== EXERCISE INPUTS
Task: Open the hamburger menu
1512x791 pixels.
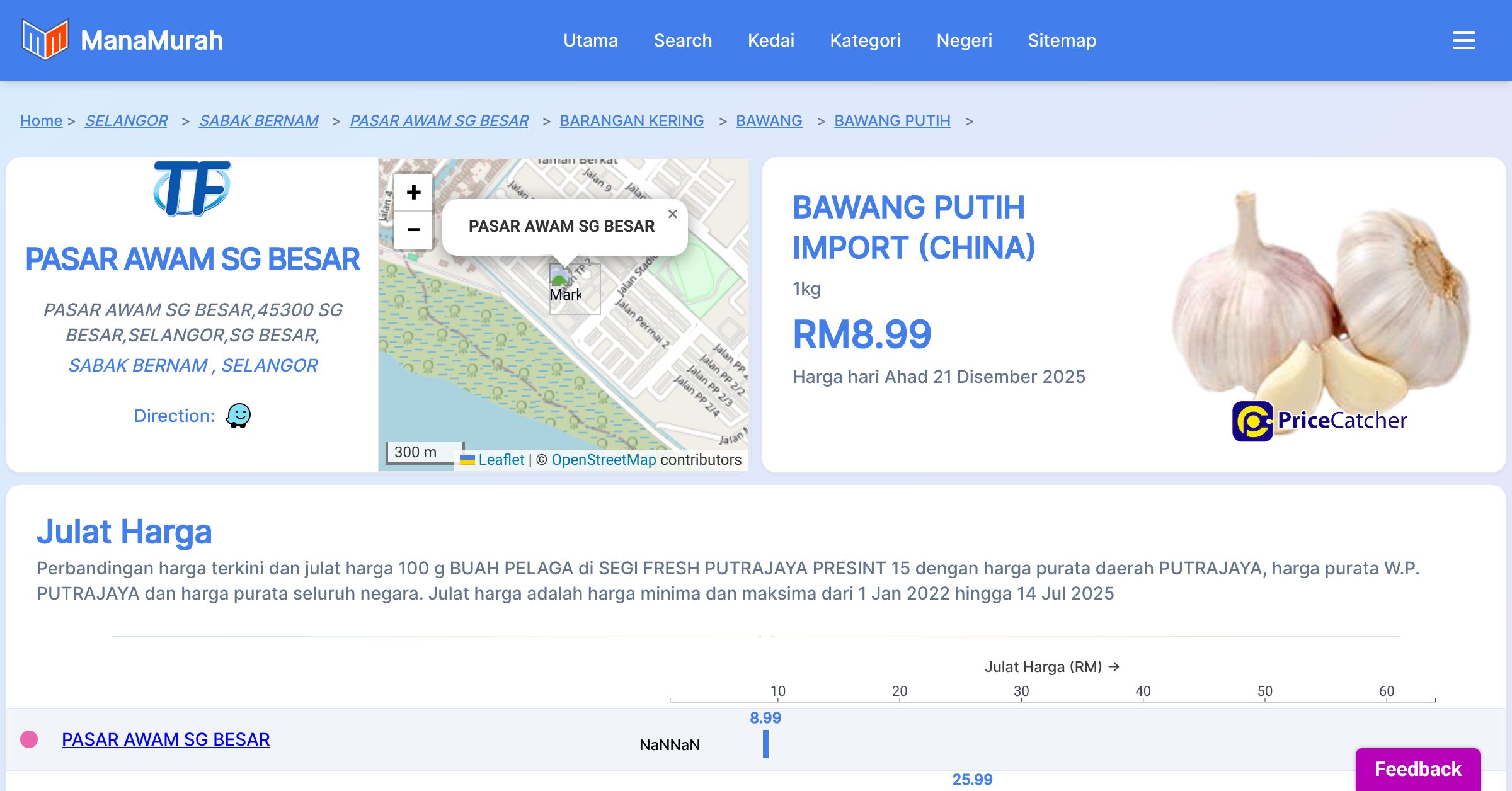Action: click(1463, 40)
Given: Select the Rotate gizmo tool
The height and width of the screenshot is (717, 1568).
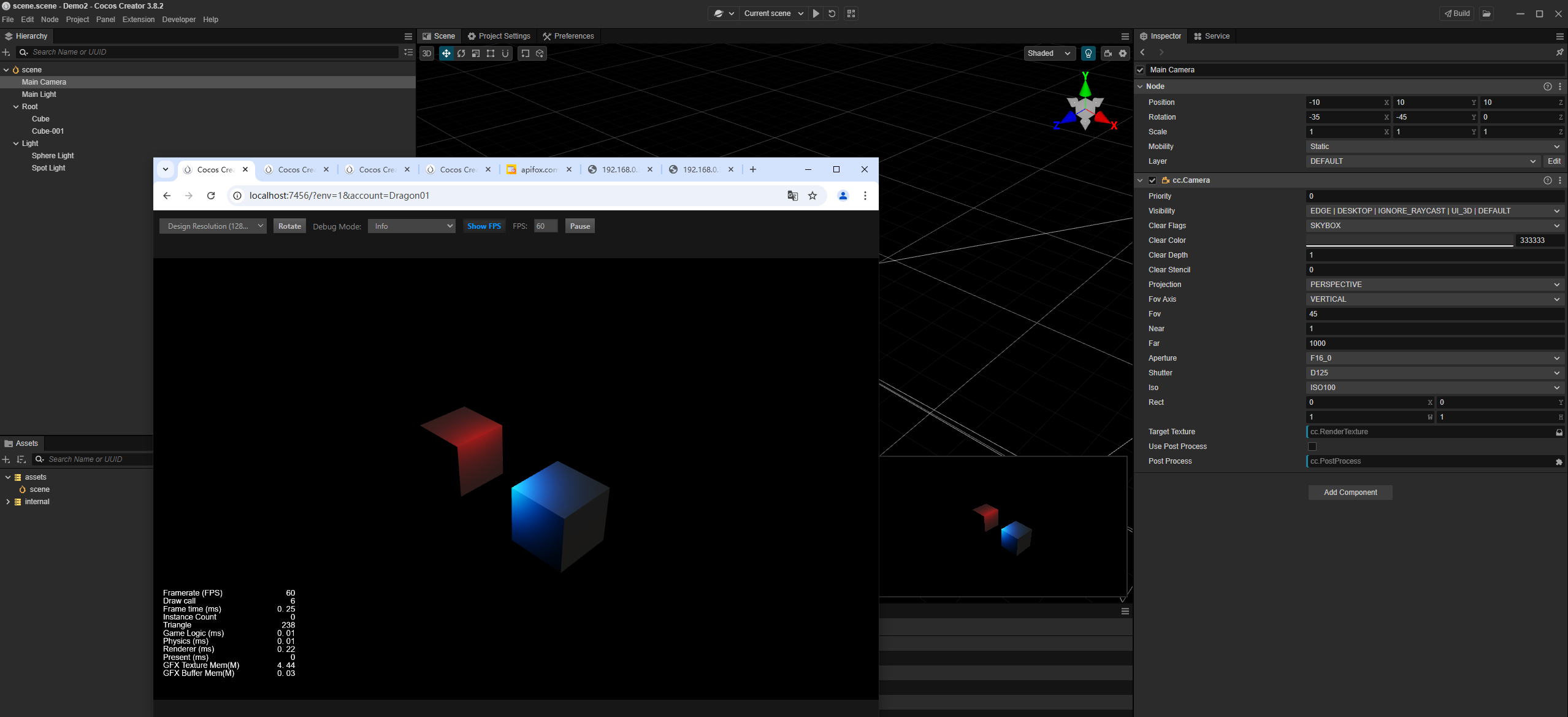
====
WORK REQUEST - Down to the last line, return the entries above exactly, with no pictures.

SOLUTION TO THE EXERCISE -
Task: Open the hamburger menu
1512x791 pixels.
Action: click(1463, 40)
Given: Select the Rotate gizmo tool
The height and width of the screenshot is (717, 1568).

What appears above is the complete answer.